Parle-nous de cette illustration. Quelle est son histoire ?

C’est toujours un peu mystérieux. Pour un scénario, c’est plus facile: il y a des idées, quelque chose que je veux raconter. Une image, c’est autre chose. Une idée vient tout d’un coup, mais on ne sait pas d’où. Et ça me vient souvent quand j’ai l’esprit reposé. Je crois qu’il ne faut pas chercher à tout prix, mais laisser l’esprit vagabonder.

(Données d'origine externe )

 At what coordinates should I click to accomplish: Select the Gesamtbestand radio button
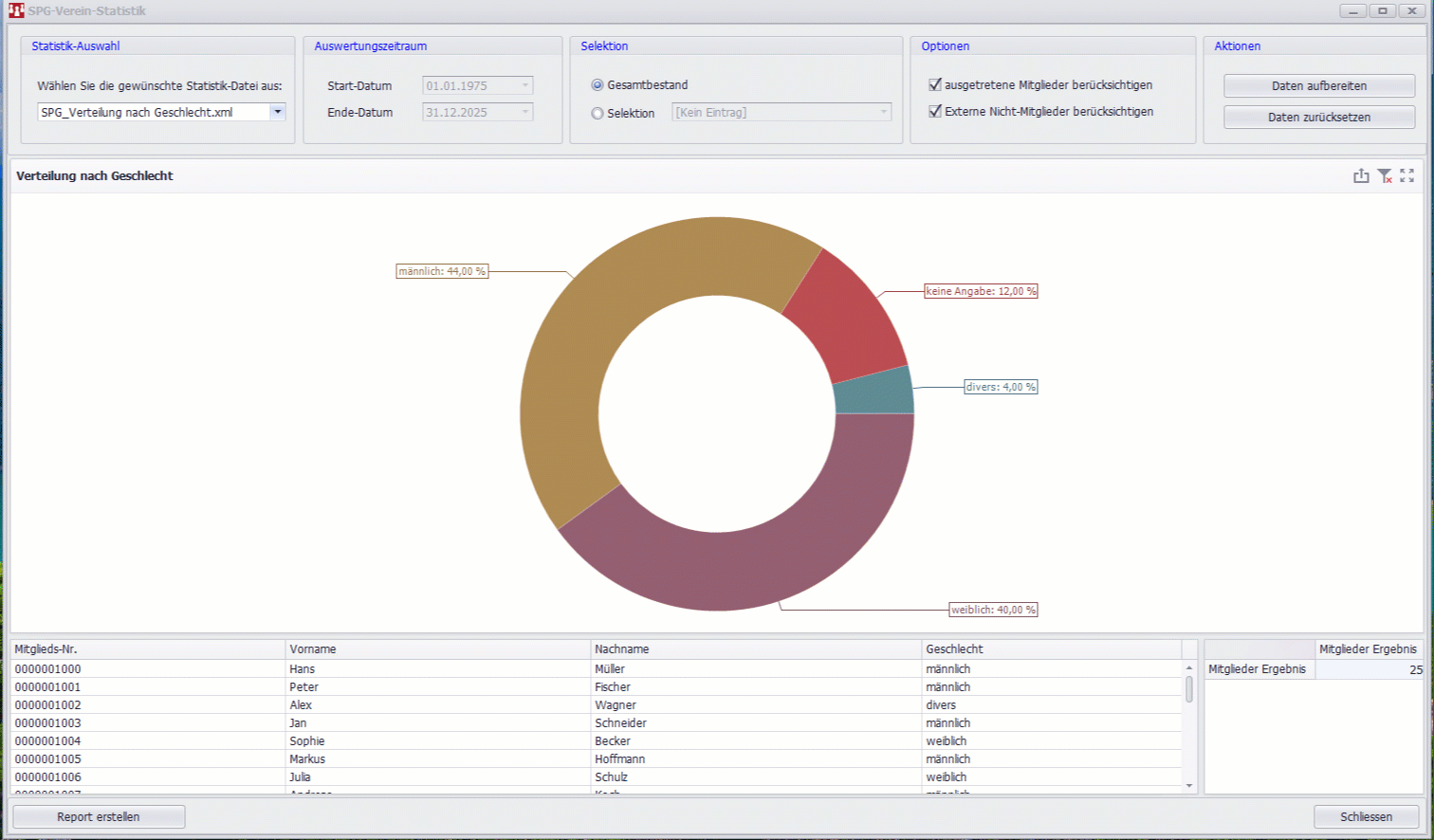(x=598, y=85)
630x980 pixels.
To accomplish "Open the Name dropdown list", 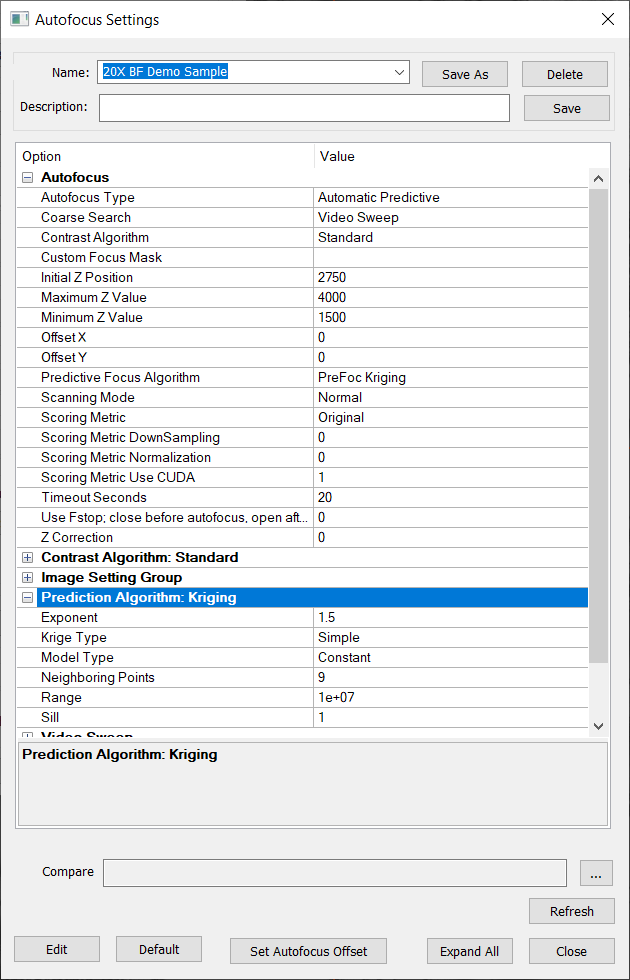I will click(399, 72).
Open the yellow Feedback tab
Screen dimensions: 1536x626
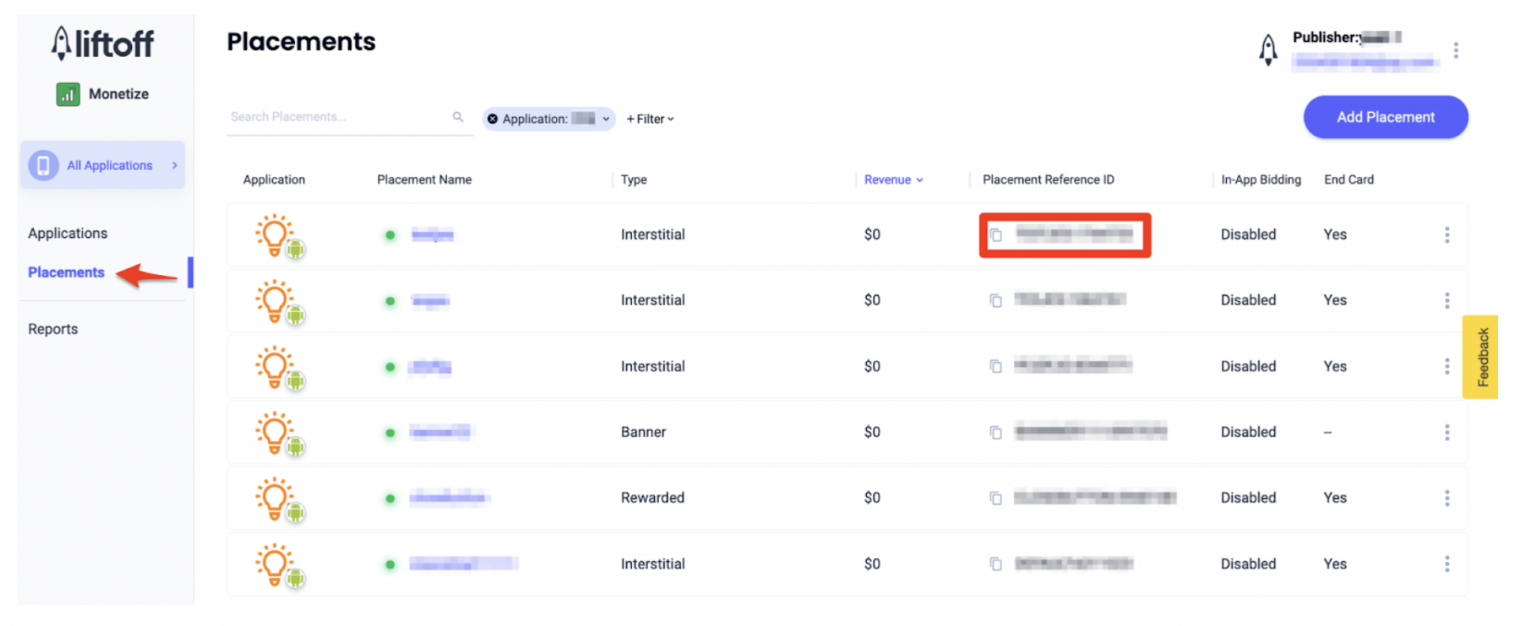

J’ai commencé par regarder les cartes qui avaient déjà été réalisées. Puis je suis allé voir les images de la Maison d’Ailleurs sur Internet. Et, plusieurs fois, on voit cette photo du musée vu de face. Je me suis dit: pourquoi ne pas prendre la silhouette de la Maison d’Ailleurs comme une porte d’entrée ? Celle d’un autre monde, ou de l’Ailleurs justement. Mais vue du côté de l’Ailleurs, pas de notre côté. J’ai décalqué cette photo, puis je me suis mis à dessiner le tour. A la fin, j’ai ajouté le personnage qui entre et la signature de l’AMDA. J’ai réalisé d’ailleurs plus tard que cette image de quelqu’un qui entre par une porte revient plusieurs fois dans mes albums. Sur le 4ème de couverture de la première trilogie de CE, il y a déjà un personnage qui entre dans une porte. Dans la couverture du tome 8 également. Ce sont des liens qu’on remarque souvent après coup, comme une forme d’inconscient.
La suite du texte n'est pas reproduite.